I get many people write to me. Sharing their journey and how Rosacea life is treating them. Many questions because let's face it healing form Rosacea is not the norm or even possible if you ask the pro’s of little to Rosacea Media. So people do get curious on how I healed as they try to get their head the possibility of self-healing.
Most people when they first make contact ask me about my protocol? I reply I have no protocol. The ask about my program? I have no program. No set rules. Not one size fits all plan. I am a guide. Here to shine light on, guide you into your own healing journey. Out of what has not been working for you for years. Out dated thought cycles into your own unique Rules to awaken you from your face. I found and welcomed my gifts on my healing journey, and it was Rosacea that instigated my awakening to who I AM and my purpose.
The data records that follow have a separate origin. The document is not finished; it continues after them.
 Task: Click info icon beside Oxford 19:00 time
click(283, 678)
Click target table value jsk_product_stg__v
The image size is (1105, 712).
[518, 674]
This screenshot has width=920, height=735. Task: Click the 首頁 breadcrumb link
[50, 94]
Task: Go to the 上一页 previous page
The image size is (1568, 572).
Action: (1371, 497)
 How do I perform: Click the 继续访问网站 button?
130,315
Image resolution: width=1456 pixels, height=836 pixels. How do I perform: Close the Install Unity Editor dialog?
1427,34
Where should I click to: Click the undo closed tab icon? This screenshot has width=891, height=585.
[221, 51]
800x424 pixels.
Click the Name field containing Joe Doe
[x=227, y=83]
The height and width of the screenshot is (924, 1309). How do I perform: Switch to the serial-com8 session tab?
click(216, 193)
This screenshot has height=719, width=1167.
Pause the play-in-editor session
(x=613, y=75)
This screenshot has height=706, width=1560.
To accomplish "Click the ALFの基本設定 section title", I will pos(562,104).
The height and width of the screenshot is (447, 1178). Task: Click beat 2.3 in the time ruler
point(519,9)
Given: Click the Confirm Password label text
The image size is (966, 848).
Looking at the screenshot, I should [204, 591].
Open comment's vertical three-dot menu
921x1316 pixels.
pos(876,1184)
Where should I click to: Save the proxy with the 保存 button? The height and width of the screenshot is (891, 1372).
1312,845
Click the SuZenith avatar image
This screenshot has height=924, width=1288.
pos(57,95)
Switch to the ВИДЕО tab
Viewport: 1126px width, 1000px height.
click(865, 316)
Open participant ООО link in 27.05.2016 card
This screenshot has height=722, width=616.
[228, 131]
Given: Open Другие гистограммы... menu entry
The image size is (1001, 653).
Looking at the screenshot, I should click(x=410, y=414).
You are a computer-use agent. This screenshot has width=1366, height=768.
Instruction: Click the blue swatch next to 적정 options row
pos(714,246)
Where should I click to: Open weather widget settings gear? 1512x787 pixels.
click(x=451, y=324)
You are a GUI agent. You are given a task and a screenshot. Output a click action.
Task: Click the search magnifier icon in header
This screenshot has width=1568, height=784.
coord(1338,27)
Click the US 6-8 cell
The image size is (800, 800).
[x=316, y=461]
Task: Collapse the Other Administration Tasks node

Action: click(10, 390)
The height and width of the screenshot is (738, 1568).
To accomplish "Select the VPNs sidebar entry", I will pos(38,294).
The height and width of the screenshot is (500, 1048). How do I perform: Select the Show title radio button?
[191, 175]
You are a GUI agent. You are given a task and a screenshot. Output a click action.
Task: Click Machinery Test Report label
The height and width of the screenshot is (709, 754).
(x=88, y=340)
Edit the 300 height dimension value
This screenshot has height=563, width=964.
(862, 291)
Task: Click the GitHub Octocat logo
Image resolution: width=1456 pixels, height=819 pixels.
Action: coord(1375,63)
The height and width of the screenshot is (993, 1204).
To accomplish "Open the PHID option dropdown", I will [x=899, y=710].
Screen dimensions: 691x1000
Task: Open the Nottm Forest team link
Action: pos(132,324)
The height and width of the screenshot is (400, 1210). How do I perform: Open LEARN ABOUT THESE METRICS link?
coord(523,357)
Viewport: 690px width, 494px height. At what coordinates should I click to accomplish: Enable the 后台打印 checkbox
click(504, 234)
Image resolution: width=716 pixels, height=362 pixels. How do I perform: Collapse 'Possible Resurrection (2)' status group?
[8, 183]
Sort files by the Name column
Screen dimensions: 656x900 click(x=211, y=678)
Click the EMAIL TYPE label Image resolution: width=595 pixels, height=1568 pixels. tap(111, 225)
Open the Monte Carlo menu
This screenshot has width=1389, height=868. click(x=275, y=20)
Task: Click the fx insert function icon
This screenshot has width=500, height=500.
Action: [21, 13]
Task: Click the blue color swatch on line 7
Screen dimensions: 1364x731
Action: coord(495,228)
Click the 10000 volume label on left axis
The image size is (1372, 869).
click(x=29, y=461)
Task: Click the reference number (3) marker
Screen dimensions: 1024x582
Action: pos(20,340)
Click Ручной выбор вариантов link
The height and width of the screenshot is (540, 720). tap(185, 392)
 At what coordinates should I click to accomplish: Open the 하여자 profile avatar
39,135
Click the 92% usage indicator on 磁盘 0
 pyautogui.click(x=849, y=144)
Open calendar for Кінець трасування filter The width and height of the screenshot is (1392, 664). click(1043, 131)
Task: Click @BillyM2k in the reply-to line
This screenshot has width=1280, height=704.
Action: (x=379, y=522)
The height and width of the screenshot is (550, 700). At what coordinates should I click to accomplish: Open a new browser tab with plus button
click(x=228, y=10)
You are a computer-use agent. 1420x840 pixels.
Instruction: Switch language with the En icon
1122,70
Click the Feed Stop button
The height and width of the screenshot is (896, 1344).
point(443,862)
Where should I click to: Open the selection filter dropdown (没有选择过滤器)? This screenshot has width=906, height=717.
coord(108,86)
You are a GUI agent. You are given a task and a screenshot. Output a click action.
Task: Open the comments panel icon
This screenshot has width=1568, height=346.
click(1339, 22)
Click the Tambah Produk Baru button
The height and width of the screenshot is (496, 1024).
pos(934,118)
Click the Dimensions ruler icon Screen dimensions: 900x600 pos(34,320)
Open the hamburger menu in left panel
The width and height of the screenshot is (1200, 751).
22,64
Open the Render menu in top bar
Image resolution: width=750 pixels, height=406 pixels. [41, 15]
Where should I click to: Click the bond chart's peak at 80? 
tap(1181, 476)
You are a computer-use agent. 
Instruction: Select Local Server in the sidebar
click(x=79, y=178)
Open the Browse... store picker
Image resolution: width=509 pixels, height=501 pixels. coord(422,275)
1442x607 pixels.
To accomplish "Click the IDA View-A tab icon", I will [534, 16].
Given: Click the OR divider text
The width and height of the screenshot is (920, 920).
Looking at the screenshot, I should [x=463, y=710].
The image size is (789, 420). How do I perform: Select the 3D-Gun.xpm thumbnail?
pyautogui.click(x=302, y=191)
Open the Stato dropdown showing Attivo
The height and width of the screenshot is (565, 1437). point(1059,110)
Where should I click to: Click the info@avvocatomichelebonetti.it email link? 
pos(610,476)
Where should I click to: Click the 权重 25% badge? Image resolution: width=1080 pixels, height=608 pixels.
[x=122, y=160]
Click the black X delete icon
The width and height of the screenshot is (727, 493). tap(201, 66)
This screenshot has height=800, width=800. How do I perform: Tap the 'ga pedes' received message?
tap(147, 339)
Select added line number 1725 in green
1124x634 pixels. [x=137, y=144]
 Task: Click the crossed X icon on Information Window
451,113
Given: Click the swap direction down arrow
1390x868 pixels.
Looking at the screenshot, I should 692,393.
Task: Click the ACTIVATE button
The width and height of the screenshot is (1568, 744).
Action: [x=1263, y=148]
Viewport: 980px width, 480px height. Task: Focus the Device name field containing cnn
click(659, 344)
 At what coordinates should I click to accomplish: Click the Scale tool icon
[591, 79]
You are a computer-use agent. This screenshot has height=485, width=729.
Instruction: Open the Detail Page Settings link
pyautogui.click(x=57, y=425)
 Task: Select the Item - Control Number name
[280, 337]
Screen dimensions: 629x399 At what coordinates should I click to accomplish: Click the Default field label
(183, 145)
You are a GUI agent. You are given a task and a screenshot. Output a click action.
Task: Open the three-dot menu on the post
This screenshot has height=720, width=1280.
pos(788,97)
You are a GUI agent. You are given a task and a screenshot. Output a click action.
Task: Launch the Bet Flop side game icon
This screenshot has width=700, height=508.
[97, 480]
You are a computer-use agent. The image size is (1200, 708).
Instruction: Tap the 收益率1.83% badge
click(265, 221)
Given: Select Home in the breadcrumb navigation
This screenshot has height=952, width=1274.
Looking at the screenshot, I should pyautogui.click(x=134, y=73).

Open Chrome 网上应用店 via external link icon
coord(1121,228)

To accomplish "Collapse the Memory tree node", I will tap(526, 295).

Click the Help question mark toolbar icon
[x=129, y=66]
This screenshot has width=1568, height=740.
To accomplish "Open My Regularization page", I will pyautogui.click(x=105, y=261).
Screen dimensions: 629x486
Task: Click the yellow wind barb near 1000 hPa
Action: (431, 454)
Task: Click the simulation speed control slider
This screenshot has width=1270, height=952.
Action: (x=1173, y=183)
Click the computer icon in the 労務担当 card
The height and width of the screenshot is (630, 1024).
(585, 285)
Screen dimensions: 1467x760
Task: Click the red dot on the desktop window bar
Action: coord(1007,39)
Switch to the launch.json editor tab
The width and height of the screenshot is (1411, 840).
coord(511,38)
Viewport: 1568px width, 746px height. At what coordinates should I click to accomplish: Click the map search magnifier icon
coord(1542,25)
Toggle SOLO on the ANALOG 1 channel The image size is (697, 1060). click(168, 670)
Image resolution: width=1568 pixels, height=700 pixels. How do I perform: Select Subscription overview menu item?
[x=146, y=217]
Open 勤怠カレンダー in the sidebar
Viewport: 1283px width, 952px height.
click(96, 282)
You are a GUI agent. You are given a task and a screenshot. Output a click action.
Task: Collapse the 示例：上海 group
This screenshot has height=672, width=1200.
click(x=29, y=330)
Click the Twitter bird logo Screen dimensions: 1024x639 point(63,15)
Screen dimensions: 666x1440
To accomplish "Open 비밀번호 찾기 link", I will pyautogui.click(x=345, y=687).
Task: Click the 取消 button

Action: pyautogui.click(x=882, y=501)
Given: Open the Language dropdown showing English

The thing was even in my darkest times and reddest of face I knew deep inside who I was I just didn’t know how to access her and get all the emotional and mental shit that veiled ME to dissolve to reveal me. I encourage people to contact me if they feel drawn as I KNOW how lonely this dis-ease can have us feeling let alone believing. After all there are millions of Rosacea suffers all believing they have a red face for life and the only option is meds, drugs or learn to live with it. Like I said I like hearing from people, but it is very rare I get a reply.
People write to tell me how ready they are and how much they want to heal, yet I never hear back. From the way people write, use words can reveal to me where they are on their journey and Rosacea is BRILLIANT at fuckin with our head. At that moment of contact confidence and wanting to take back their power, feels good. Yes. The next moment fear and the mind ruins that confident moment as we question am I ready, can I do this? I have tried EVERYTHING how do I know this will work? All sorts of mind nonsense that steal your power and courage to heal and Reclaim you. I know this was my mind. One minute I was all in then I was all the way OUT. Constant mind battles.
Rosacea Mind. Yes I remember it had me existing on all sorts of nonsense. Mind games, mental role plays. Believing I knew the others reply before I even asked. Excuses, blame, past addiction, imaging how life would be without my face. How confident I would be if only Rosacea would stop me being me. Can you relate? Most people I guide are therapists are yoga teachers, are mentors, are teachers. Most have a whole load of tools, have taken 10s even hundreds of courses to be the best version of themselves. I have many that on paper would make me look like a retard so why are they still suffering. Because they seek it and haven’t practiced it.
The next course will do it. The next Guru will show me. That next qualification will be the one. When I had my healing yoga Retreat here in Turkey I had a lady approach me asking if she could come and shadow me as she had taken wait for it 5 yoga teachers trainings but had NO home practice of her own. So she came to me looking to learn how to teach. Do you know where we began? With HER. The very one she had bypassed whilst taking on others people knowledge that was meant for them, not her. Yes we can be inspired, but we are not walking the same path. You are UNIQUE and you have got to want it and do it for you.
If Rosacea had a quote I believe it would be “Please let me show you the way out of this into knowing who you are, your purpose, wisdom and how magic that you are”.